Capacity Pool Separation
Effective policies separate capacity pools or implement strict preemption tiers. Organizations maintain dedicated serving pools with reserved capacity and allow training jobs to backfill unused serving capacity opportunistically. When serving load spikes, BE training is preempted immediately. The key is minimizing wasted progress: preempt only at mini batch or iteration boundaries after checkpoints are saved, typically every N steps or M seconds. Checkpointing a large language model can take 30 to 120 seconds.
Thrashing Prevention
Without safeguards, preemption causes thrashing: a job is killed, queued, restarted, then killed again before making meaningful progress. Systems implement promotion and aging: BE jobs that have been preempted multiple times or waited beyond a threshold are promoted to higher priority to ensure eventual completion.

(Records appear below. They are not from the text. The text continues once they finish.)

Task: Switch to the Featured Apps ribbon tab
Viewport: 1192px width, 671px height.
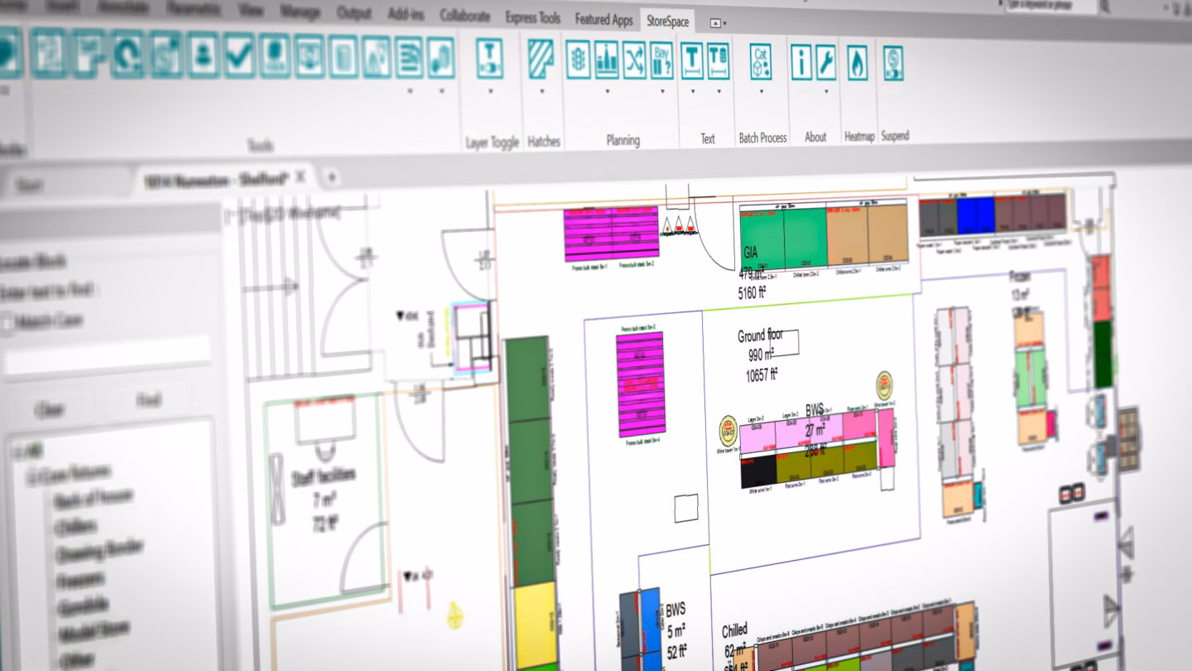Action: pyautogui.click(x=603, y=19)
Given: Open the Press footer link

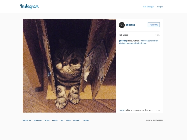Looking at the screenshot, I should 55,120.
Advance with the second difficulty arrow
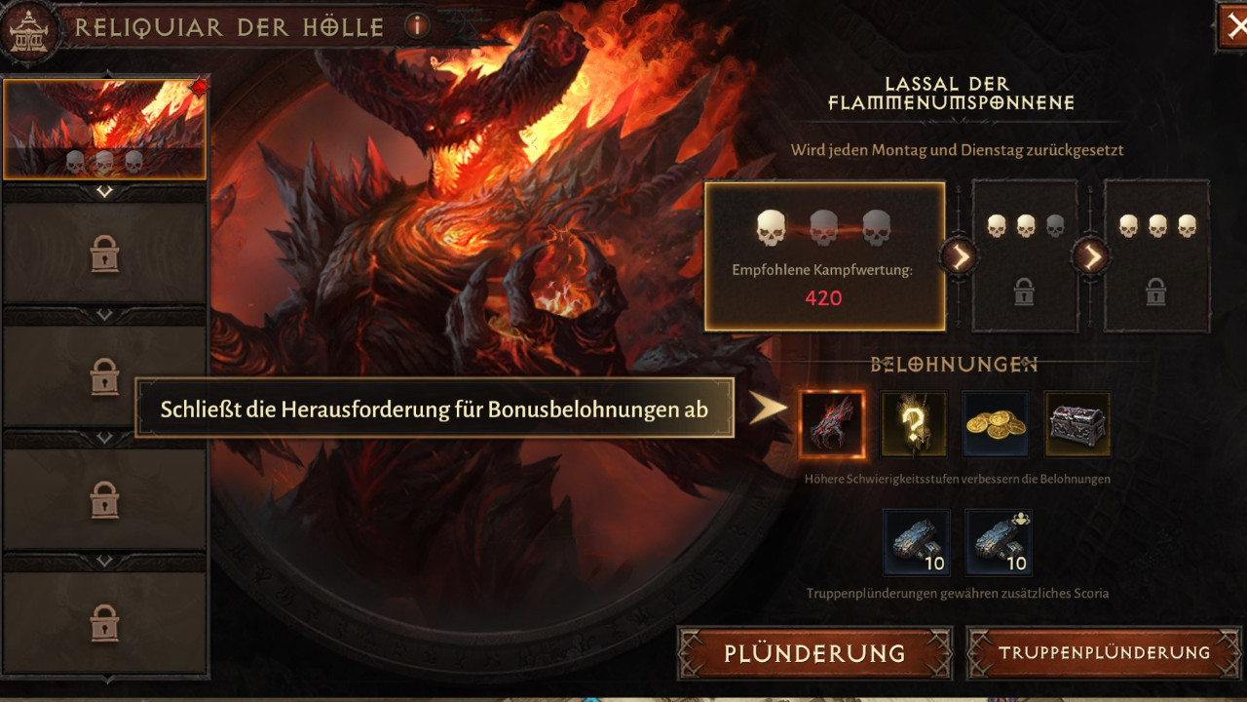The height and width of the screenshot is (702, 1247). [x=1091, y=256]
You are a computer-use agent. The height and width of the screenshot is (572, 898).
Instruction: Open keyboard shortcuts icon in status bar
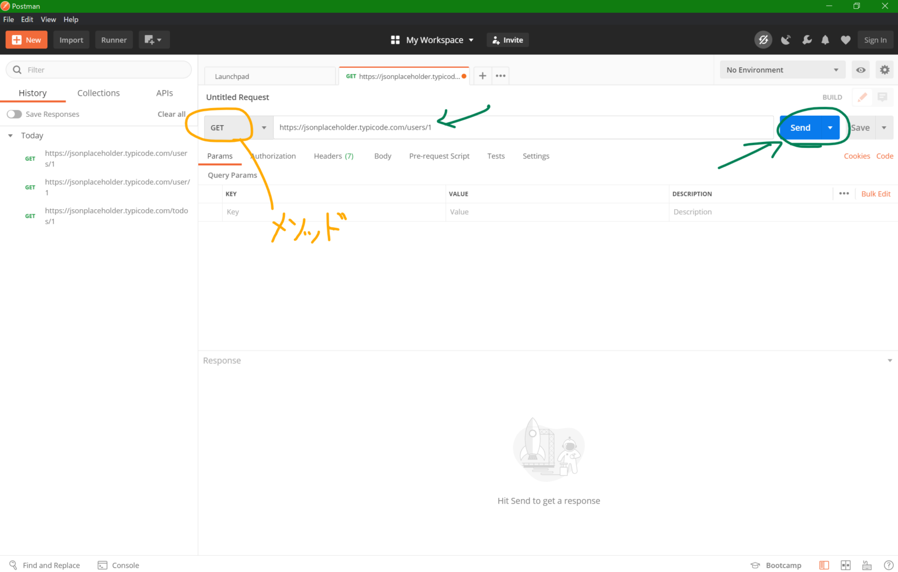[866, 565]
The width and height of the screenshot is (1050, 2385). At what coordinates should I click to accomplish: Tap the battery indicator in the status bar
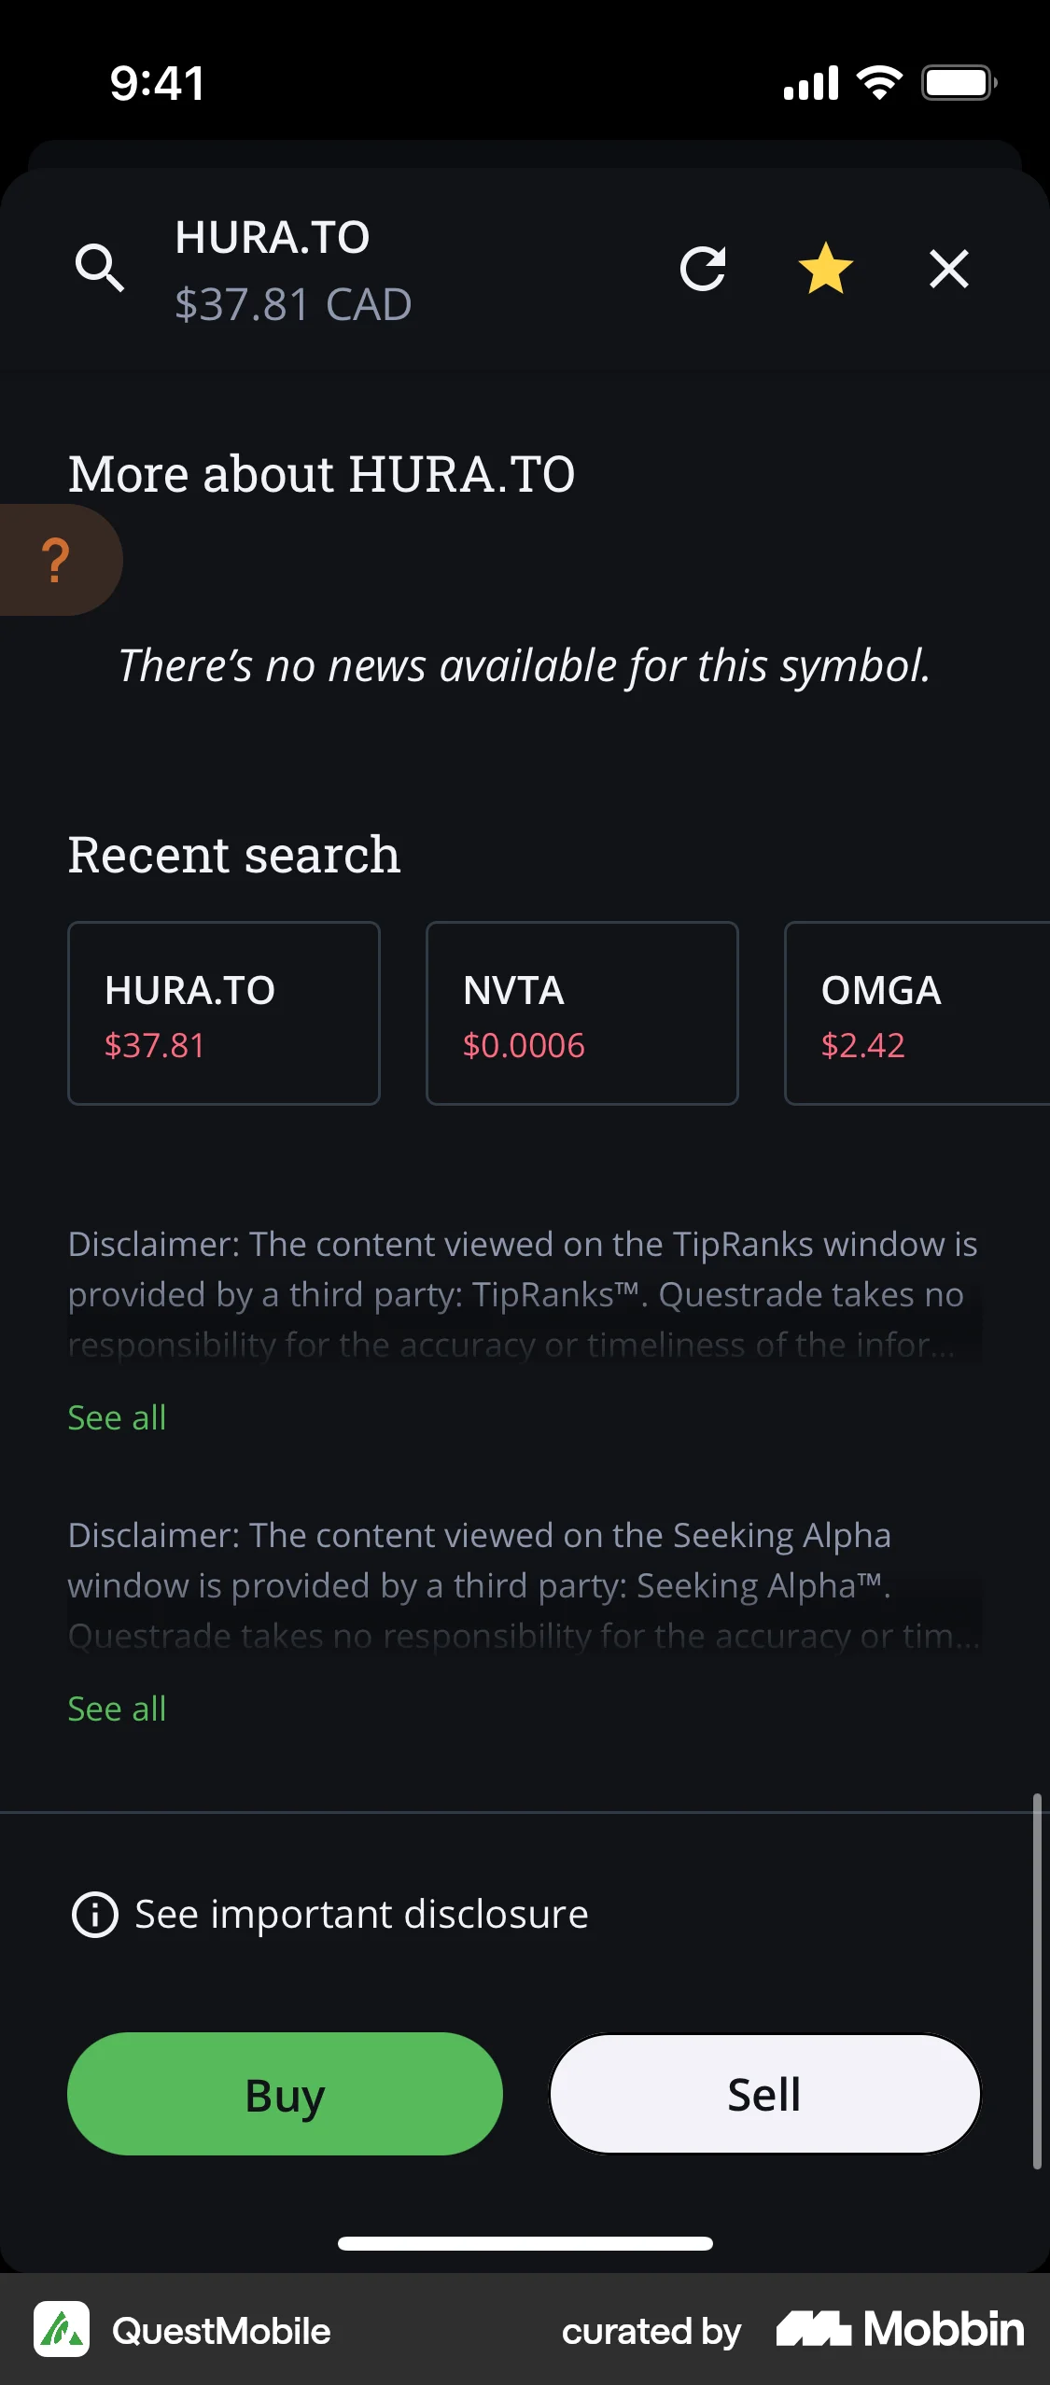click(x=958, y=82)
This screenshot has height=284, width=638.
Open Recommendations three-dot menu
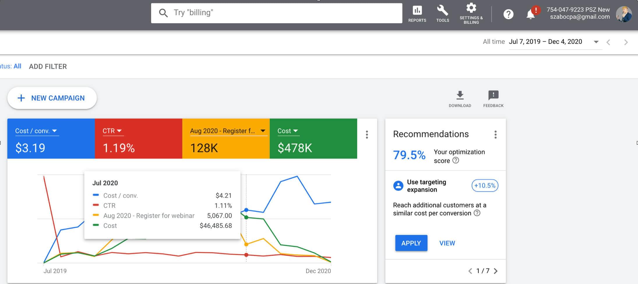pyautogui.click(x=495, y=134)
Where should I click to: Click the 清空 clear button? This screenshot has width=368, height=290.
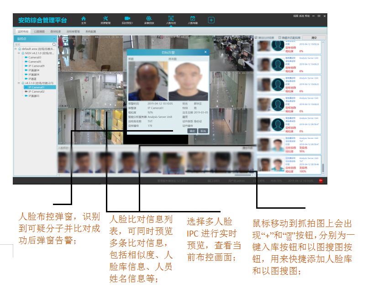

Gang scheduled distributed jobs are particularly vulnerable; preempting one worker in an 8 GPU job wastes the other 7 allocated GPUs until the entire gang is reassembled.
Balancing Protection and Efficiency
The tradeoff is serving SLO protection versus training throughput. Strict preemption guarantees that spikes in serving traffic never degrade latency, but aggressive policies can discard hours of training progress if checkpoints are infrequent. Systems achieve migration in under 4 seconds, allowing jobs to be moved to free capacity instead of killed. Operators tune preemption frequency caps (no more than X evictions per job per hour) and invest in fast checkpointing infrastructure.